Réalisateurs : Philippe Kohly
Producteurs : CAMERA LUCIDA PRODUCTIONS
En poésie et en musiques, la vie trop brève d'un dandy trop talentueux pour se prendre tout à fait au sérieux.
L'écume des jours, la trompette germano-pratine dans la cave du Tabou, "Le déserteur" et "Fais-moi mal", et, peut-être, "J'irai cracher sur vos tombes", polar brulôt commis par un double américain rageur nommé Vernon Sullivan : même si l'on ne sait pas grand-chose de Boris Vian, décédé à 39 ans, le 23 juin 1959, dans un cinéma des Champs-Élysées, on en connaît généralement cela.
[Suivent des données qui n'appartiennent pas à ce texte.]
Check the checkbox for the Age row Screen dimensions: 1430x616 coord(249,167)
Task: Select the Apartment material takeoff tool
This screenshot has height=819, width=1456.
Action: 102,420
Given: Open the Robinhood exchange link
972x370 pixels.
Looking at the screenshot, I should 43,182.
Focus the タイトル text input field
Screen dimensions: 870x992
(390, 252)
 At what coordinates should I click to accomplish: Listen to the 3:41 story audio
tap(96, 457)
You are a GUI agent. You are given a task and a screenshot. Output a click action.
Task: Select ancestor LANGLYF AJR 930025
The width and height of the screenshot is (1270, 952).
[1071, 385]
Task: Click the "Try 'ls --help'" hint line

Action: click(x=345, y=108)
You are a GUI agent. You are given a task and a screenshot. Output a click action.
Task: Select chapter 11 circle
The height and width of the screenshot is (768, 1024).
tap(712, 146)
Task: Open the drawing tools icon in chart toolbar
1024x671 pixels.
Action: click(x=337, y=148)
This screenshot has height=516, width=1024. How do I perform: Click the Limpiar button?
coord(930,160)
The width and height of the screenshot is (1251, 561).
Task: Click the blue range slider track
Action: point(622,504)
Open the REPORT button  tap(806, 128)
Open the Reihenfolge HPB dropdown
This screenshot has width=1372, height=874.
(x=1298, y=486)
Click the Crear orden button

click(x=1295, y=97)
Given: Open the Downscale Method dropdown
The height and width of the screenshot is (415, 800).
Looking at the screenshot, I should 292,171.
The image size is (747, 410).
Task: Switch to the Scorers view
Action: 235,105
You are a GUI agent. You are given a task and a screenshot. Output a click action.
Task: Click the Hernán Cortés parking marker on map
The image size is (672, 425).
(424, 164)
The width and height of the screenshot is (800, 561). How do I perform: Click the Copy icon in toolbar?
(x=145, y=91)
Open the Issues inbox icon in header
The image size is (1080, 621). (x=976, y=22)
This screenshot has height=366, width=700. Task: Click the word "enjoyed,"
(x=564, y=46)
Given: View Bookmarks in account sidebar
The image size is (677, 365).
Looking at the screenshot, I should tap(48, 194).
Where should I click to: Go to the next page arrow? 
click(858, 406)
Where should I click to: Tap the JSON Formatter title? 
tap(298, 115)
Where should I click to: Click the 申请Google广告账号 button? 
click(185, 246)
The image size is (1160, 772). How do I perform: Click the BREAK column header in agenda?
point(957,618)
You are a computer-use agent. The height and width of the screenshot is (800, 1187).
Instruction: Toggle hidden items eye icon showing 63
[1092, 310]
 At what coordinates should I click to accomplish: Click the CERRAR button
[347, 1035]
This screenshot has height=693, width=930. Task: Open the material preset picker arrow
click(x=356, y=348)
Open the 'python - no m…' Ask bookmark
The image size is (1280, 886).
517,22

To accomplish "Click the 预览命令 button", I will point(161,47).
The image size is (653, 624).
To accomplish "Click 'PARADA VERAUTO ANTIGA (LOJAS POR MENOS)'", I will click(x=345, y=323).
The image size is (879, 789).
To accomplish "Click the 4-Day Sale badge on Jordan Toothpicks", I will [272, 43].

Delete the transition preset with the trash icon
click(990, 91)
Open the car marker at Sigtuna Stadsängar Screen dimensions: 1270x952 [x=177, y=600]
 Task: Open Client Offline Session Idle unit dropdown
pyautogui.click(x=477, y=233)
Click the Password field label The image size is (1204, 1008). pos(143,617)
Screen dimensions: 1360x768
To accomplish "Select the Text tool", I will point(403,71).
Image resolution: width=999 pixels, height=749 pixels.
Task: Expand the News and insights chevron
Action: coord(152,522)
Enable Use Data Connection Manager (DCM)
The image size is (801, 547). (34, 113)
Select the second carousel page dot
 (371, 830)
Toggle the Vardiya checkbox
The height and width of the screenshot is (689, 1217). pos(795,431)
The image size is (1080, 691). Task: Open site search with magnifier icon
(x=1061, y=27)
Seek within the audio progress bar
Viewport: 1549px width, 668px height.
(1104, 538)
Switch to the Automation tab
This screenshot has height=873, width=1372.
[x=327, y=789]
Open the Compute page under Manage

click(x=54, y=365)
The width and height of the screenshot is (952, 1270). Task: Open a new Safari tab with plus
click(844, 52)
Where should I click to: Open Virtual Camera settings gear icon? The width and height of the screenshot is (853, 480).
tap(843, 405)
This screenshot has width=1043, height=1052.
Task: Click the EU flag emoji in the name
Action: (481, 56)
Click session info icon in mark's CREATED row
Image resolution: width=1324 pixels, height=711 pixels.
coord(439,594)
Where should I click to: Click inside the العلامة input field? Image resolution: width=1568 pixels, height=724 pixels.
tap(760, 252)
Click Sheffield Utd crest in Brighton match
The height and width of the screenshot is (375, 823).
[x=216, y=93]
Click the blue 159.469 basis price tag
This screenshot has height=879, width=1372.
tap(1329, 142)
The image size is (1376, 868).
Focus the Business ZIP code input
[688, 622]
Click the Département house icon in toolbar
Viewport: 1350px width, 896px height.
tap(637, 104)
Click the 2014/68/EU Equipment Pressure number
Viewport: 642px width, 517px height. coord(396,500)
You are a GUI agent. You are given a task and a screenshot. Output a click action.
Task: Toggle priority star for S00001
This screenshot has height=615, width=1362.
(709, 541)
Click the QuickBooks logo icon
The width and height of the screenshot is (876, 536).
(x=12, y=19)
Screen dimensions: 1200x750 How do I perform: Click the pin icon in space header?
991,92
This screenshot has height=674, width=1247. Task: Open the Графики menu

De son entrée à l'Afnor, médiocrement diplômé de Centrale (officiellement pour définir les normes des formats de bouteille, en réalité pour écrire des romans), jusqu'aux facéties du Collège de pataphysique inspiré par Jarry, en passant par d'innombrables écrits (romans, nouvelles, pièces de théâtre et poèmes, bientôt édités en deux volumes par La Pléiade), plus de 400 chansons et une merveilleuse collection de disques (Jazz pour tous), le film montre aussi combien ce dandy aux multiples talents eut soif de reconnaissance. Elle ne viendra vraiment qu'après sa mort, quand sa rébellion permanente, libertaire et hédoniste, rencontrera toute une génération, celle des années 60.